Alıntı ::
((
Kolay yol, adı üzerinde, bilim istemez, yüksek ahlak istemez. Siyasetçi ve yöneticinin eğilimi ne ise, yapılan odur: Bilgisizlik, üstünkörü yaklaşım, beceriksizlik, rant arayışı, eşi dost kollama, oy kaygısı… Bundan dolayıdır ki, hiçbir sorun kökten çözülmez, felaketler gittikçe artar, ağırlaşarak sürer gider.
● Bilimsel-ahlakî yolu biraz açalım.
Bilimsel-ahlakî yolun ilk koşulu, doğadaki ‘Sebep/Sonuç bilinci’ne sahip olmak, bu ilişkinin gerektirdiği şekilde düşünmek ve iş yapmaktır. Bu algı çok önemlidir, çünkü kanıtlanmıştır ki sebep-sonuç zincirine göre düşünmeyen, bunun bilgisine dayanarak hareket etmeyen yöneticiler; başa gelen felaketlerin sürdürücüsü ve ağırlaştırıcısı, dolayısıyla birinci sorumlusudur. Sebep-sonuç bilincini bize kazandıran yalnızca pozitif bilimlerdir, yüksek ahlaktır. Atatürk boşuna “Hayatta en gerçek yol gösterici bilimdir” dememiştir. İkincisi, sosyal ahlak esaslarına göre karar vermek, iş yapmak, hizmet etmek gerekir. Sosyal (ulusal ahlak) bir yurttaşın, en az kendisini düşündüğü kadar bir üyesi olduğu milletini, halkını da düşünmesi demektir.
Birey örneğini alalım. İnsan ancak gördüğü modern eğitim, geçmişi boyunca yaşadığı deneyimleri kullanıp bilimsel ve ahlakî olarak değerlendirdiği ölçüde olgunlaşır, başarılı olur. Çünkü olup bitenin sebeplerini fark etmiştir, sonuçlarını görmüş; düşünüş ve davranışlarını, yaptığı işleri, görevlerini bu birikimine göre belirlemiştir. Bir toplumun başına getirilen yöneticiler de böyle olmak zorundadır: Örneğin bir vali, bir belediye başkanı, bir bakan bir olayın oluşumu hakkındaki ya kendi bilimsel bilgilerini kullanıp değerlendirerek ya da uzmanların önerilerine uyarak iyi ve makul kararlar alır, güzel işler yapabilir. Açıktır ki bu başarı, geçmişte olup bitene bilim gözüyle bakarak, sebep-sonuç ilişkilerine uygun davranarak olur. Buna karşılık bilim ve ahlak kaynaklı geçmiş bilinciyle hareket etmeyen yöneticiler yanlış kararlar alır, icraatlar yapar, başarısız olur, büyük felaketlerin önünü açarlar; halkı büyük kayıp ve zararlara uğratırlar. Çünkü dünyada olan her olgu, tüm doğal olaylar değişmez yasalar altında meydana gelir. Gerekli koşullar oluştuğu her defasında, yeniden ortaya çıkar, tekrarlanırlar.
● Bu neden böyledir? Bu determinizmin arkasında ne vardır? Şu yasa vardır: Aynı etkenler bir araya gelince, sonuçlar da aynı olur. Bu, bilimsel bir yasadır ve hem mekân boyutunda hem zaman boyutunda geçerlidir.
))
Sorular ve Görevler ::
1. Yöneticilikte bilim ve ahlak üzerine yazının "Kolay yol, adı" sözlerinden "ağırlaşarak sürer gider." sözlerine kadar olan bölümünü kelimesi kelimesine aktarın.
2. Lütfen yöneticilikte bilim ve ahlak üzerine yazıya dayanarak şunları yanıtlayın:
(a) Sebep-sonuç bilincini bize ne kazandırır?
(b) Atatürk'e ait olarak aktarılan söz nedir?
(c) Determinizmin arkasındaki yasaya göre aynı etkenler bir araya gelince ne olur?
3. Yöneticilikte bilim ve ahlak üzerine yazıyı son cümlesinden sonrasıyla sürdürün.
Sonraki satırların bu çalışmada hiçbir payı yoktur.

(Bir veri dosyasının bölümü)
((
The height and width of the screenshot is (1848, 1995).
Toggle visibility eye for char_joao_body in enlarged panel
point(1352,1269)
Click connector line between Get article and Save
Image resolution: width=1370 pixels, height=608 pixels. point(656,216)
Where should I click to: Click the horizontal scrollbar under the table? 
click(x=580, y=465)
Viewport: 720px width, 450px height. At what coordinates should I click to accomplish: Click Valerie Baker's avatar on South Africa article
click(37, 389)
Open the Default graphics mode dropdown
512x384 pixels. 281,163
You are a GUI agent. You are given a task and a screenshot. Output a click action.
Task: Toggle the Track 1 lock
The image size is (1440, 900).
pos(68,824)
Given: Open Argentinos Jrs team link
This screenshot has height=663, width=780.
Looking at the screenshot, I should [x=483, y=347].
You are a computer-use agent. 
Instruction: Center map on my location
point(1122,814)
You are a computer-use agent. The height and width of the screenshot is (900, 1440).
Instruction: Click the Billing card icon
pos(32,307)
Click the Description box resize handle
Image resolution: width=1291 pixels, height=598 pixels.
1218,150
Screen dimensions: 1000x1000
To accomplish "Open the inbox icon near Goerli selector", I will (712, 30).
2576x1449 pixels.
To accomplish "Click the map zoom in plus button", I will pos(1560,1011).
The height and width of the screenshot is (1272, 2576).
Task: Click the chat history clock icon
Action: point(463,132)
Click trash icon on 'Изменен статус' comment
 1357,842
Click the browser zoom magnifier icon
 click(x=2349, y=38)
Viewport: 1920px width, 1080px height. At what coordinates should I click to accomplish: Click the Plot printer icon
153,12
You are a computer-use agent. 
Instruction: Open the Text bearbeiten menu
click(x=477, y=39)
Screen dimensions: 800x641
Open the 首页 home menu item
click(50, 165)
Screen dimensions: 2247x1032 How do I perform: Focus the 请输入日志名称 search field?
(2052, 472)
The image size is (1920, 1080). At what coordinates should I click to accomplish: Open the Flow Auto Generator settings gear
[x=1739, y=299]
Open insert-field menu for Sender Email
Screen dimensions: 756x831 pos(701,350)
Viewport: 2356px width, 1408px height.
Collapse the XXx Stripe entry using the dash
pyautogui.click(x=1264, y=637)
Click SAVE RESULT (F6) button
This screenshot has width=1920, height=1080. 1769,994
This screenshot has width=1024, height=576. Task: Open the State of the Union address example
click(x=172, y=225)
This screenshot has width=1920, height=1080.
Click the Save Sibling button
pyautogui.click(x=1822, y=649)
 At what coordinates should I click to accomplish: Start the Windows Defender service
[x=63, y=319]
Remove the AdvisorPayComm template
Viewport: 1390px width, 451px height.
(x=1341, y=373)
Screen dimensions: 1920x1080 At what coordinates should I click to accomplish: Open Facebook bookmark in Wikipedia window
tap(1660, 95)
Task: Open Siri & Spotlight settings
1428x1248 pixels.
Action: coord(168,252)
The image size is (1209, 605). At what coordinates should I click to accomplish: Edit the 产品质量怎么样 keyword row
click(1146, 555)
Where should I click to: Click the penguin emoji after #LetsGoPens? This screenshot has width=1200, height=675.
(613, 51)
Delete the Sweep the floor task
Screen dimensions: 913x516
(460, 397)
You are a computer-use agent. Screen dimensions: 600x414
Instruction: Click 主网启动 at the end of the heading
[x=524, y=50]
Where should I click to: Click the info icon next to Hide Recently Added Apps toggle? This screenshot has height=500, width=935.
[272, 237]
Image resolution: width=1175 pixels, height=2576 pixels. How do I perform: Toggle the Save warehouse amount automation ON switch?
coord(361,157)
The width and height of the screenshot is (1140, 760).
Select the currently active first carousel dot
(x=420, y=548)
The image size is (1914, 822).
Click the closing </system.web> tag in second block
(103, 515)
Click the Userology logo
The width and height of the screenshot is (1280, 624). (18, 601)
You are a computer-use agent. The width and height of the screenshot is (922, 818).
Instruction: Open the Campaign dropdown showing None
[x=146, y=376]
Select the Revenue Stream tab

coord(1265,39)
))
Görev Yanıtları ::
1.
Kolay yol, adı üzerinde, bilim istemez, yüksek ahlak istemez. Siyasetçi ve yöneticinin eğilimi ne ise, yapılan odur: Bilgisizlik, üstünkörü yaklaşım, beceriksizlik, rant arayışı, eşi dost kollama, oy kaygısı… Bundan dolayıdır ki, hiçbir sorun kökten çözülmez, felaketler gittikçe artar, ağırlaşarak sürer gider.

2.
(a) Pozitif bilimler ve yüksek ahlak.
(b) "Hayatta en gerçek yol gösterici bilimdir."
(c) Sonuçlar da aynı olur.

3.
Bakın, sorumuzun yanıtını Karadeniz’de yaşanan sel felaketleri örneğinde değerli bir bilim adamımız, Prof. Dr. Naci Görür nasıl veriyor: Her bölgenin kendine özgü doğal drenaj sistemi vardır. Bu sistem bölgenin jeolojik yapısı, topoğrafyası, bitki örtüsü ve yağış rejimi tarafından şekillendirilir. Drenaj sistemi milyonlarca yıl içerisinde gelişir ve çalışır. Bu doğal sistem insan eliyle bozulur, dereler kapatılır, azaltılır veya barajlama suretiyle devre dışı bırakılırsa, sistemdeki bitki örtüsü tahrip edilirse, vadi içlerine bina ve yol yapılırsa, taşkın ovaları yerleşim alanlarına dönüştürülürse, o zaman sistemdeki sel bir afete dönüşür. Onun için sel bölgelerinde yapılacak olan her yapı ciddi bir mühendislik hizmeti almalı ve doğal dengeyi bozmamalıdır. Bizler binlerce yıllık drenaj sisteminin kurallarına uymalı, onu asla bilinçsizce değiştirmeye çalışmamalıyız. Çağdaş ve konforlu yaşam doğayla zıtlaşarak değil uyumla olur.
Bilimsel-ahlakî yol, işte bu ve benzeri öğütlerin dışına çıkmamak, o kuralları uygulamaktan ibaretti. Ama bilgi ve ahlak yoksunu politikacılar ve onların çevresindekiler bunu yapmazlar. Çünkü onların bütün kaygısı; kişisel çıkar, kayırma, rant ve oydan ibarettir.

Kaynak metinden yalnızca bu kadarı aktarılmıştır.